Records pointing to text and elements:
____
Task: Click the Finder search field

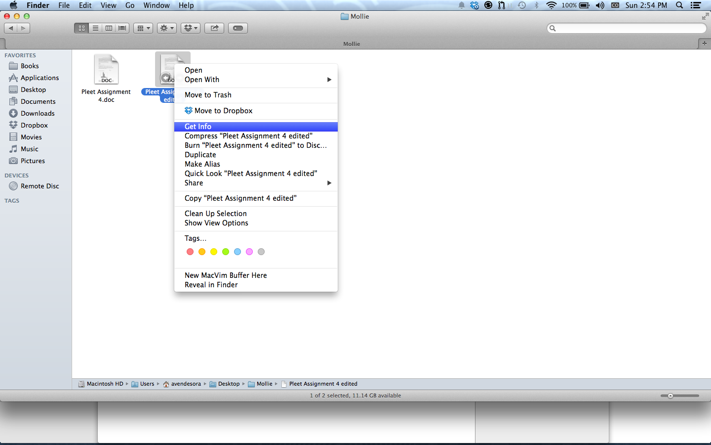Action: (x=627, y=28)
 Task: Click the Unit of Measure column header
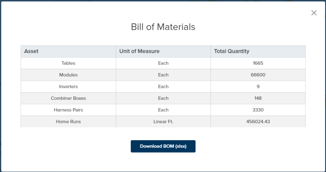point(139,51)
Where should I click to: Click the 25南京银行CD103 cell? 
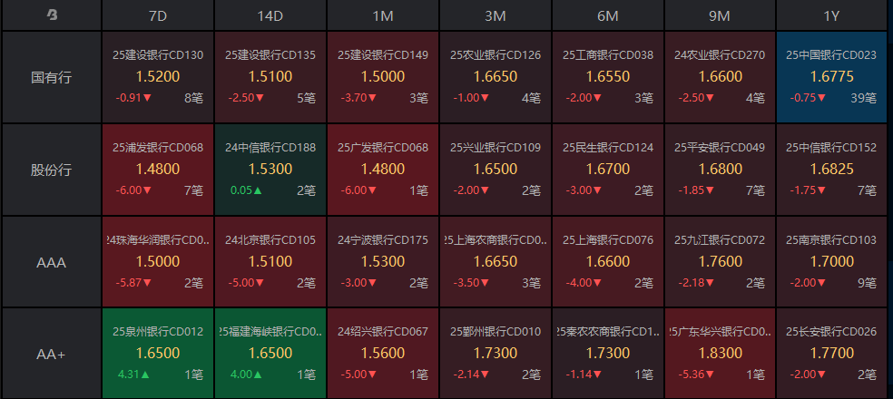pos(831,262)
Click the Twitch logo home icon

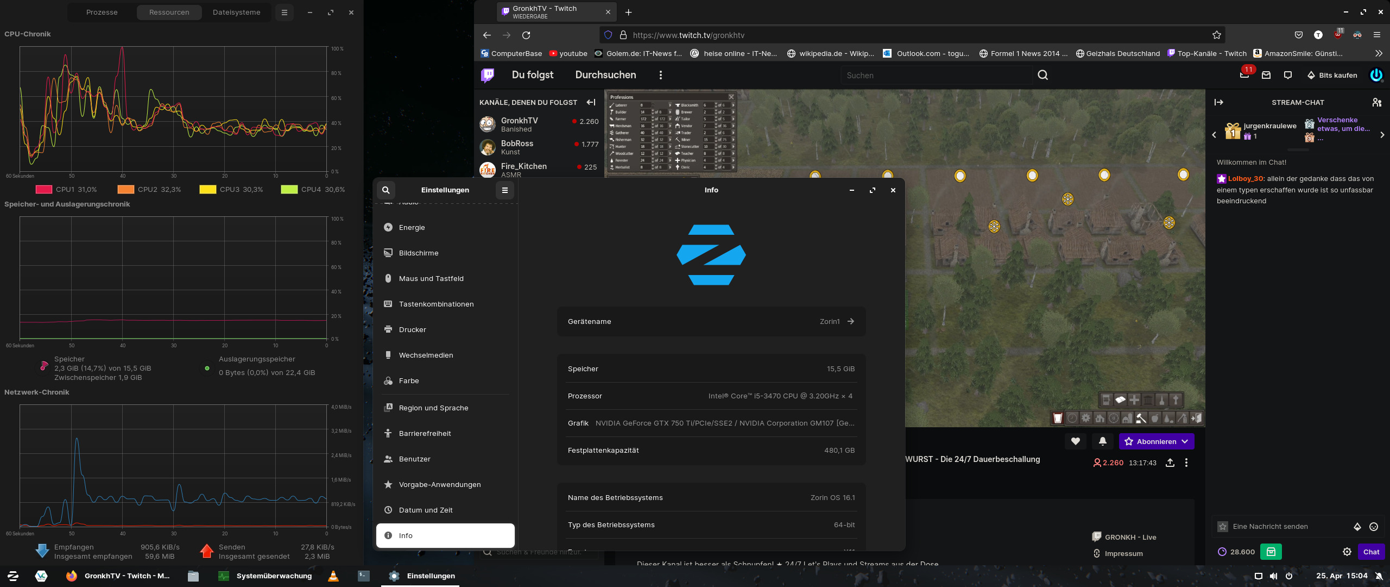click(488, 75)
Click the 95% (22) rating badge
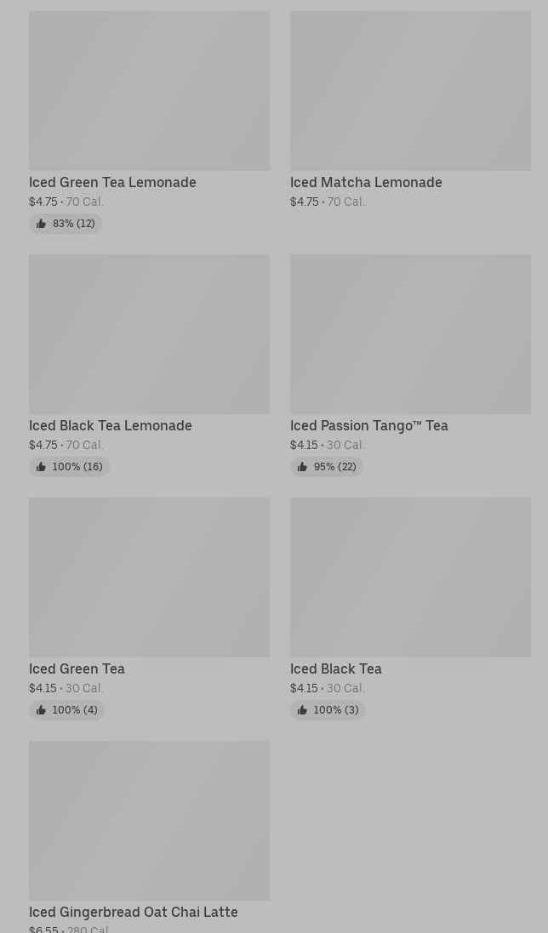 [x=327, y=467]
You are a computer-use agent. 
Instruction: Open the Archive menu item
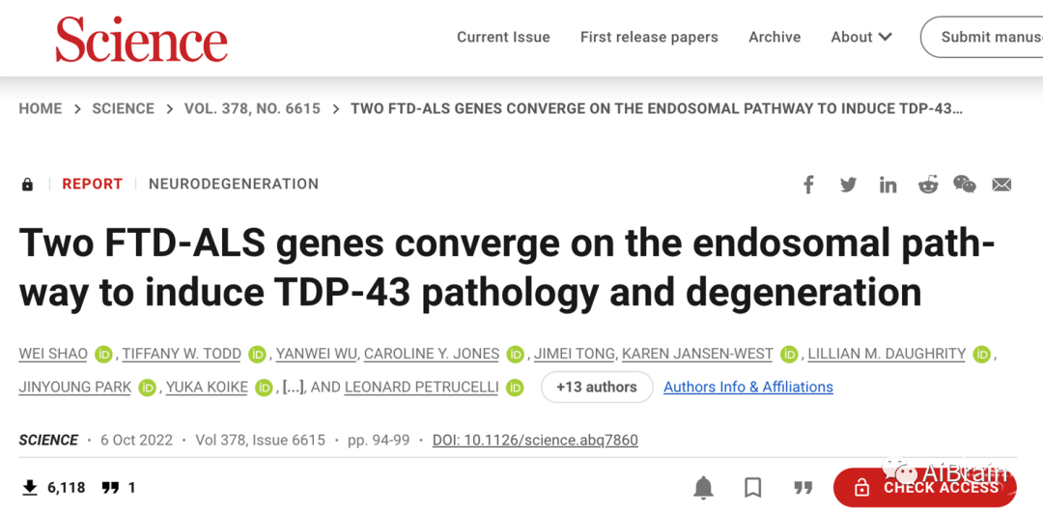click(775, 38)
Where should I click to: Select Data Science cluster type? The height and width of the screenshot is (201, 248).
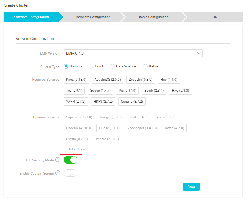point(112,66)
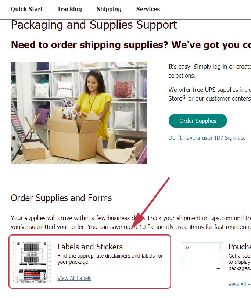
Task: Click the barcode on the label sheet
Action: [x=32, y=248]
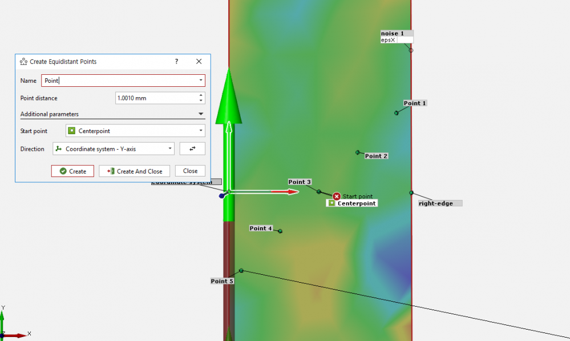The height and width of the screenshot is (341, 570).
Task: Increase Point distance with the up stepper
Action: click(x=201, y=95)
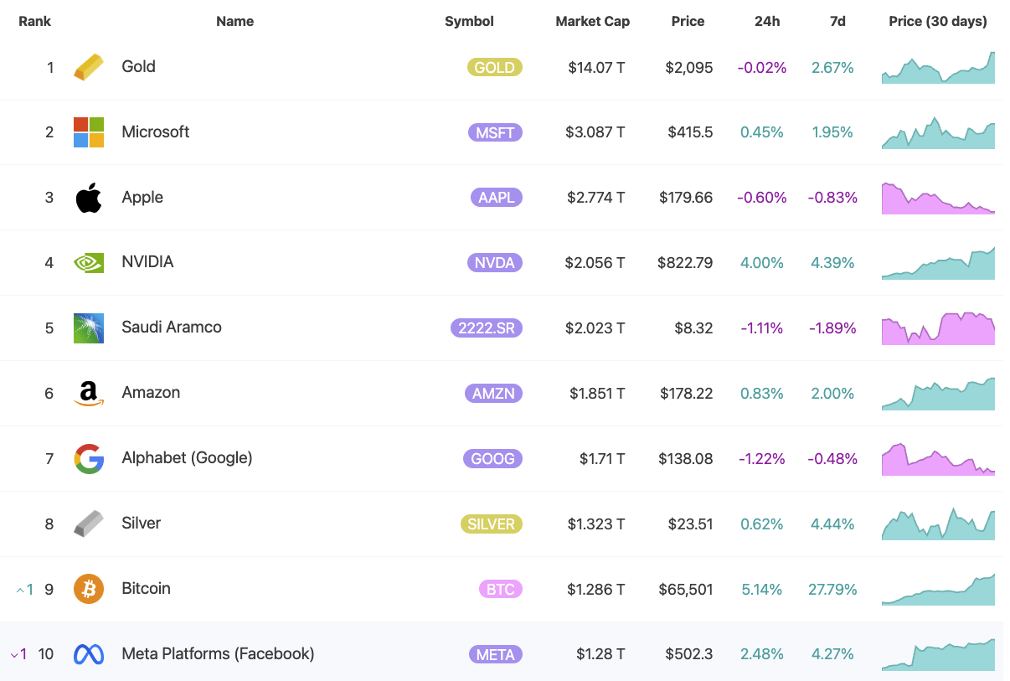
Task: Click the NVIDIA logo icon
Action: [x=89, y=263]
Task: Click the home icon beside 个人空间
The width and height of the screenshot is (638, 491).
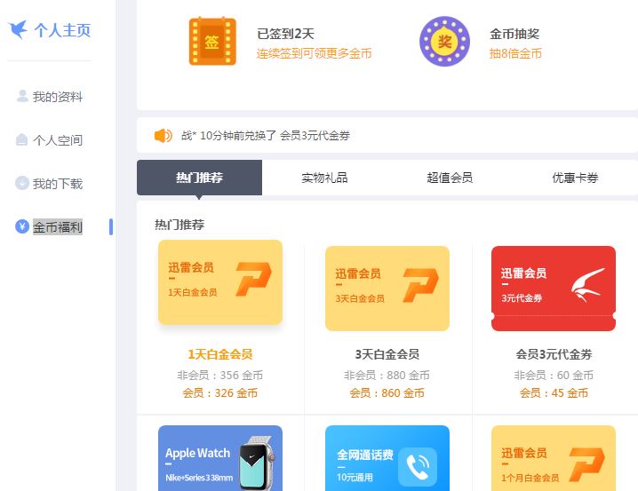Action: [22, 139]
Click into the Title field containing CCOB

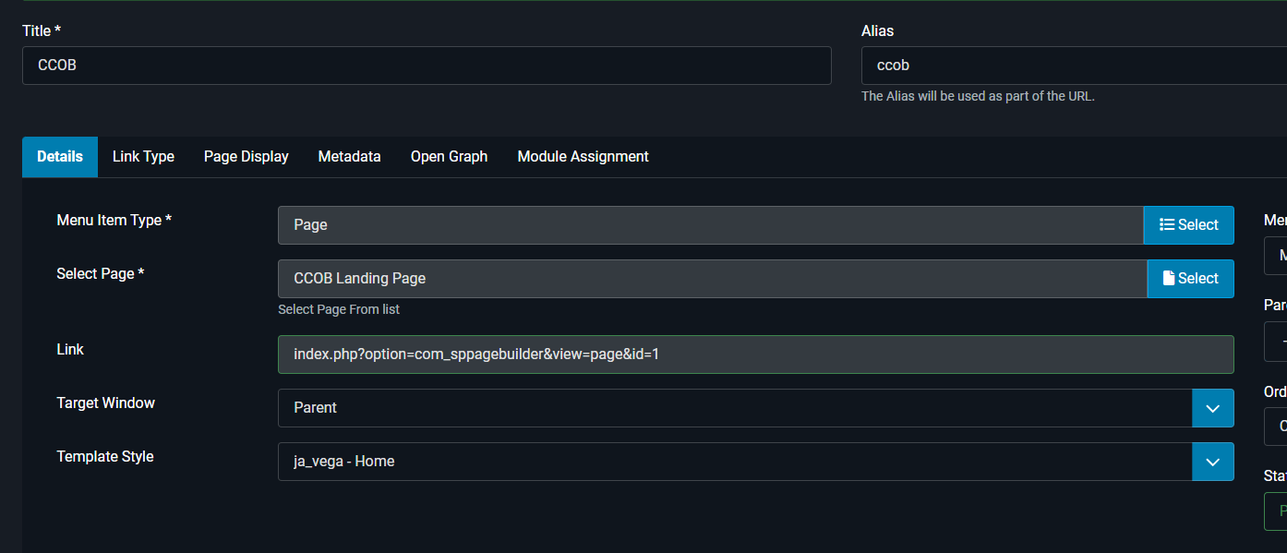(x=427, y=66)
____
## Task instructions
Reproduce all of the records above, omitting the pictures, with "column header" swapped for "column heading" and nothing else altered.

## Answer to the problem
Task: Click the Finder search field

Action: (x=627, y=28)
 Task: Click the Unit of Measure column heading
point(139,51)
Where should I click to: Click the 25南京银行CD103 cell? 
pos(831,262)
Click the Twitch logo home icon

click(488, 75)
Click the 95% (22) rating badge
 [x=327, y=467]
You are a computer-use agent. 
Instruction: Open the Archive menu item
click(775, 38)
Where should I click to: Select Data Science cluster type? The height and width of the screenshot is (201, 248).
point(112,66)
Task: Click the barcode on the label sheet
Action: [x=32, y=248]
The height and width of the screenshot is (341, 570).
Task: Increase Point distance with the up stepper
Action: click(x=201, y=95)
Task: Click the NVIDIA logo icon
Action: [x=89, y=263]
Task: Click the home icon beside 个人空间
The width and height of the screenshot is (638, 491).
Action: [22, 139]
Click into the Title field containing CCOB

(x=427, y=66)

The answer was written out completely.